Bricks & Mortar: New design for Hyattsville library incorporates green space and glass

July 18, 2015

Photo courtesy Caroline Selle.
GRAY O'DWYER —

BY GRAY O’DWYER —

Plans for the replacement Hyattsville Branch Library were presented to the Hyattsville community on June 15 by the county’s chosen architectural firm, Grimm + Parker. Lead architect Melanie Hennigan gave the presentation, supported by G + P Director of Design Antonio Rebelo and landscape architect Sharon Bradley of Bradley Site Design.
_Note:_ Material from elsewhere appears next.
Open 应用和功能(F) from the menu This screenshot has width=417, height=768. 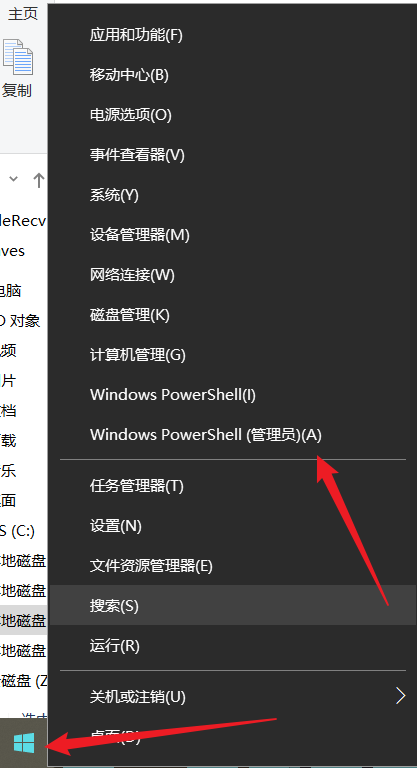point(233,35)
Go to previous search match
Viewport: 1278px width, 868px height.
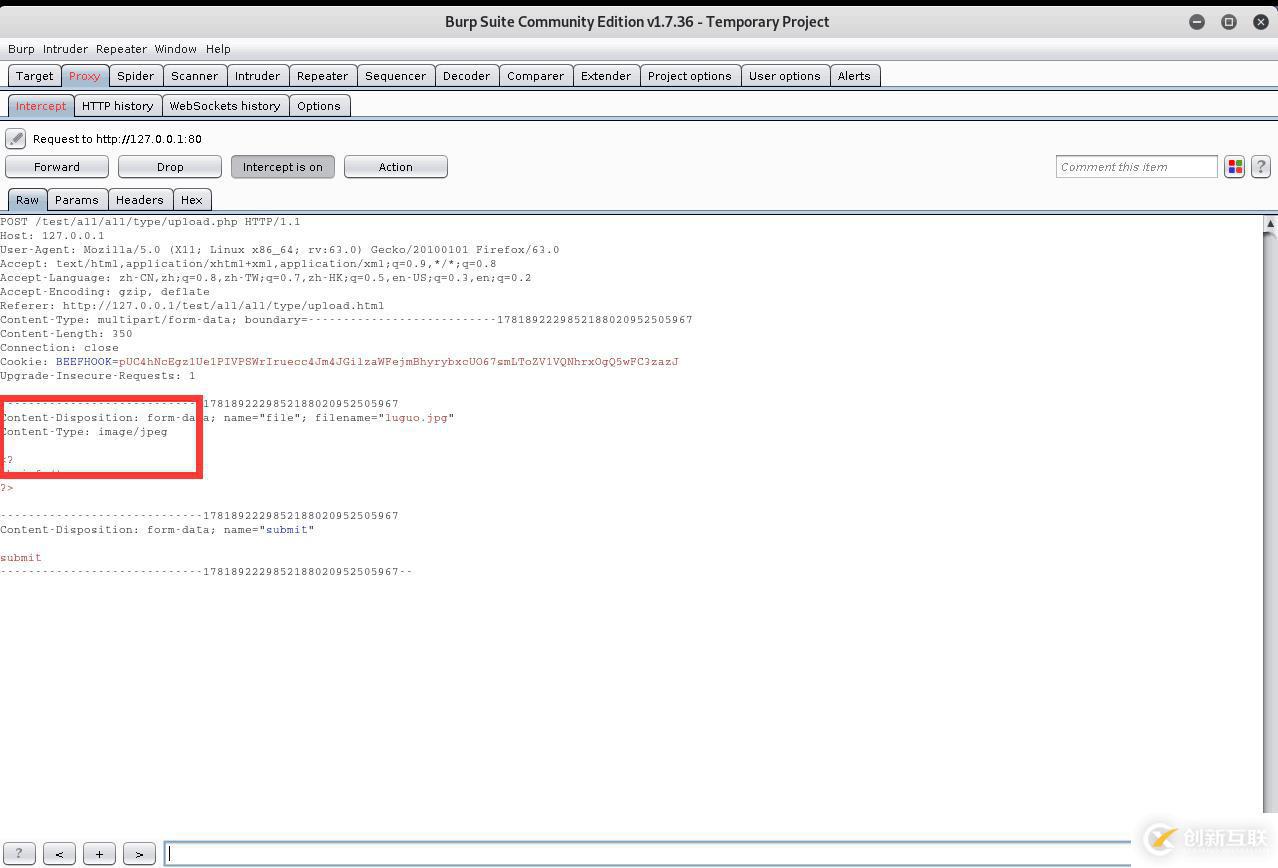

The new library design incorporates an open floor plan and lots of window-glass to improve sight lines within the reading rooms. The second floor’s height and open areas allows sunlight and a sense of airiness, and also have the practical ability to act as community shelter in times of emergency or inclement weather. The design is thoughtfully planned for future library system needs; none of the fixtures or finishes are ‘tied’ to the floor plan, so that renovations in the future have the luxury of a blank slate within a useable building.


The proposed design covers a compact footprint, with a single pedestrian entrance opening onto Adelphi Road. Most parking will be underneath the building.
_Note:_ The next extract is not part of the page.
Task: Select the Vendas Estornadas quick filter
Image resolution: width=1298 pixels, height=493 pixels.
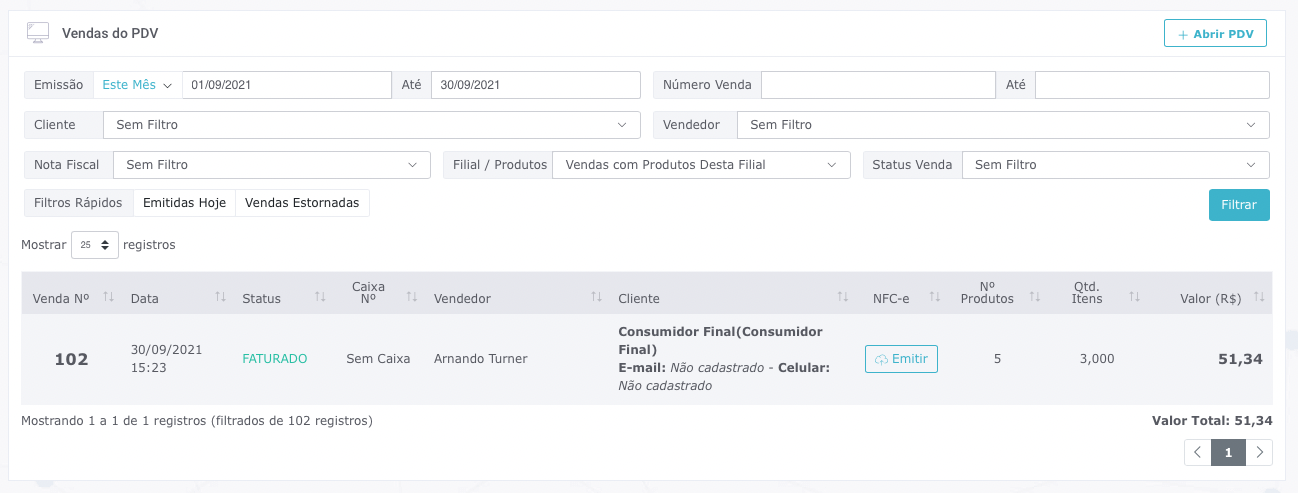Action: (x=302, y=203)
The entire building will be 39,000 square feet and include 123 parking slots. Surrounding the library are integrated green spaces intended to engage visitors with the environment while meeting updated standards for lot coverage, drainage, and stormwater management.

Grimm + Parker made an effort to respond to community interests by focusing heavily on children and teen reading areas, the Maryland Room history center, and by including trendy architectural features such as a green roof. The children’s area in particular is a “magical place” with a yellow brick road, houses for little pigs and little humans, and furniture that is “child-friendly in scale,” Rebelo said. (No plans yet on how librarians will explain the literary mismatch,  Dorothy isn’t going to huff or puff or blow anything down, and the Big Bad Wolf does not “Follow the Yellow Brick Road.”)

The teen area features computers, LCD displays, and a smart board so users can express themselves on the walls of ‘their’ space. (No plans yet on how librarians will keep teenage boys from expressing themselves through phallic symbols). There will also be a self-service vending café, bookstore, and safely enclosed gas fireplaces for that little extra ambiance.


Hennigan said she wants the new library to “sit nicely as a neighbor,” serving all of the Hyattsville community and creating a bridge between residential and commercial areas.  At previous meetings, residents had expressed concerns about accessibility because the library lot is surrounded on two sides by heavy commercial development that is not pedestrian-friendly. The planned entrance on Adelphi Road does little to make the library safer or more convenient for walkers, but the covered parking does provide shelter and security for those who drive. The land along quieter Toledo Road will become the stormwater retention pond and a garden, and according to Sharon Bradley there will be connections to walking trails in the area.

Though many Hyattsville residents were saddened by the decision not to preserve the historic Hyattsville library with its space-age design, Hennigan said designers intend to maintain the “iconic ” feel in the new building. The beloved flying saucer that has caused so much controversy will, according to the new design, be saved from demolition. The dissociated saucer will form part of the new library’s main entrance on Adelphi Road. A memory wall in the main lobby will reference the original library’s contributions to Prince George’s County’s civil rights history. Hennigan says that the saucer “connects us to the past but also helps connect us to a more sustainable future”.

The new design incorporates many of the elements Hyattsville residents hoped for, and Grimm + Parker is committed to expanding library services with the new building. Community members are encouraged to attend future design presentations to continue public involvement as the plans get closer to final approval.